== Segment start ==
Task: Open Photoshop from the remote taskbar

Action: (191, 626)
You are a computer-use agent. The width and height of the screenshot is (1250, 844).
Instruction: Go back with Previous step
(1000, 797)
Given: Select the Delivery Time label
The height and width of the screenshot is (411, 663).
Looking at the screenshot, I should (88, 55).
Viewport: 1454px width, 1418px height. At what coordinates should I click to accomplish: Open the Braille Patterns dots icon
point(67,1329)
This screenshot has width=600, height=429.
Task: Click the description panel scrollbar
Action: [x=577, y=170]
== Segment end ==
- _TO DO_: Everything from the line containing "Given: Select the Delivery Time label" to the last line of the material above must be copied exactly, and only that.

- _EXERCISE SOLUTION_:
Given: Select the Delivery Time label
The height and width of the screenshot is (411, 663).
Looking at the screenshot, I should (88, 55).
Viewport: 1454px width, 1418px height. At what coordinates should I click to accomplish: Open the Braille Patterns dots icon
point(67,1329)
This screenshot has width=600, height=429.
Task: Click the description panel scrollbar
Action: [x=577, y=170]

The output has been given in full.